Stored dataset items:
+-------+
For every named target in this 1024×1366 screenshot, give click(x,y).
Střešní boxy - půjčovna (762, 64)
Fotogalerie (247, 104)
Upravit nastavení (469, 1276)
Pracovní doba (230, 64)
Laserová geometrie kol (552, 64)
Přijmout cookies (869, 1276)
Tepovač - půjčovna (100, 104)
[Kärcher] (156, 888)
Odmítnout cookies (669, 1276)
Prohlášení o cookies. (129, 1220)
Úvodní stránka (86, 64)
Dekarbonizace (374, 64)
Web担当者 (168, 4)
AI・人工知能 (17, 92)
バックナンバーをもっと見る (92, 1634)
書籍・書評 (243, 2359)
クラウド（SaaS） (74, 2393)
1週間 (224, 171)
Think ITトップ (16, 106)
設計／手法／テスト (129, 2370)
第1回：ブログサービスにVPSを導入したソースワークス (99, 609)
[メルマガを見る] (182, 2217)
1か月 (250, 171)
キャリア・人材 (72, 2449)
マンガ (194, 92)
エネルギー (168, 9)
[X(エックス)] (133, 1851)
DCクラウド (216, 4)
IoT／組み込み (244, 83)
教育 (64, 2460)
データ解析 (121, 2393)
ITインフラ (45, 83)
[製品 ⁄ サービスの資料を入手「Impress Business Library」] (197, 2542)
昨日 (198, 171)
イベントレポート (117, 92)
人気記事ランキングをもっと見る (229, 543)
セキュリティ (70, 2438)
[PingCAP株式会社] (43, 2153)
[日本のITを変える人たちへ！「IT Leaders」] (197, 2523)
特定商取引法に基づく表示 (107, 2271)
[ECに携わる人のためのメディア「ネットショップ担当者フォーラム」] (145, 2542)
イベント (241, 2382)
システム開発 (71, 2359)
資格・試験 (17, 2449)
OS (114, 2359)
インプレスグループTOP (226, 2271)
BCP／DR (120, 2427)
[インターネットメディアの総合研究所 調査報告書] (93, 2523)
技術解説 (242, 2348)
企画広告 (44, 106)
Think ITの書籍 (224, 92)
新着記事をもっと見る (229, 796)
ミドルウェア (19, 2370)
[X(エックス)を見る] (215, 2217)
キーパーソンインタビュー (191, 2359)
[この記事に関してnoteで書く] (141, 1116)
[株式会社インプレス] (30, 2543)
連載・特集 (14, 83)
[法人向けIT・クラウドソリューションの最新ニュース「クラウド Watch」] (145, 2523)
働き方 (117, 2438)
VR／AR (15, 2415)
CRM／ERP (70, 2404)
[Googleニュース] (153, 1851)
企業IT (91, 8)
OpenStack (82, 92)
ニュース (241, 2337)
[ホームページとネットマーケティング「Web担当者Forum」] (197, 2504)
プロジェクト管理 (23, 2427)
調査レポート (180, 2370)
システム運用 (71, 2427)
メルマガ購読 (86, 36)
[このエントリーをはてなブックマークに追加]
+-------+
Problem statement. Say every entry again, exactly as it reads.

Exercise solution.
For every named target in this 1024×1366 screenshot, give click(x,y).
Střešní boxy - půjčovna (762, 64)
Fotogalerie (247, 104)
Upravit nastavení (469, 1276)
Pracovní doba (230, 64)
Laserová geometrie kol (552, 64)
Přijmout cookies (869, 1276)
Tepovač - půjčovna (100, 104)
[Kärcher] (156, 888)
Odmítnout cookies (669, 1276)
Prohlášení o cookies. (129, 1220)
Úvodní stránka (86, 64)
Dekarbonizace (374, 64)
Web担当者 (168, 4)
AI・人工知能 (17, 92)
バックナンバーをもっと見る (92, 1634)
書籍・書評 (243, 2359)
クラウド（SaaS） (74, 2393)
1週間 (224, 171)
Think ITトップ (16, 106)
設計／手法／テスト (129, 2370)
第1回：ブログサービスにVPSを導入したソースワークス (99, 609)
[メルマガを見る] (182, 2217)
1か月 (250, 171)
キャリア・人材 (72, 2449)
マンガ (194, 92)
エネルギー (168, 9)
[X(エックス)] (133, 1851)
DCクラウド (216, 4)
IoT／組み込み (244, 83)
教育 (64, 2460)
データ解析 (121, 2393)
ITインフラ (45, 83)
[製品 ⁄ サービスの資料を入手「Impress Business Library」] (197, 2542)
昨日 (198, 171)
イベントレポート (117, 92)
人気記事ランキングをもっと見る (229, 543)
セキュリティ (70, 2438)
[PingCAP株式会社] (43, 2153)
[日本のITを変える人たちへ！「IT Leaders」] (197, 2523)
特定商取引法に基づく表示 (107, 2271)
[ECに携わる人のためのメディア「ネットショップ担当者フォーラム」] (145, 2542)
イベント (241, 2382)
システム開発 (71, 2359)
資格・試験 (17, 2449)
OS (114, 2359)
インプレスグループTOP (226, 2271)
BCP／DR (120, 2427)
[インターネットメディアの総合研究所 調査報告書] (93, 2523)
技術解説 (242, 2348)
企画広告 (44, 106)
Think ITの書籍 (224, 92)
新着記事をもっと見る (229, 796)
ミドルウェア (19, 2370)
[X(エックス)を見る] (215, 2217)
キーパーソンインタビュー (191, 2359)
[この記事に関してnoteで書く] (141, 1116)
[株式会社インプレス] (30, 2543)
連載・特集 (14, 83)
[法人向けIT・クラウドソリューションの最新ニュース「クラウド Watch」] (145, 2523)
働き方 (117, 2438)
VR／AR (15, 2415)
CRM／ERP (70, 2404)
[Googleニュース] (153, 1851)
企業IT (91, 8)
OpenStack (82, 92)
ニュース (241, 2337)
[ホームページとネットマーケティング「Web担当者Forum」] (197, 2504)
プロジェクト管理 (23, 2427)
調査レポート (180, 2370)
システム運用 (71, 2427)
メルマガ購読 (86, 36)
[このエントリーをはてなブックマークに追加]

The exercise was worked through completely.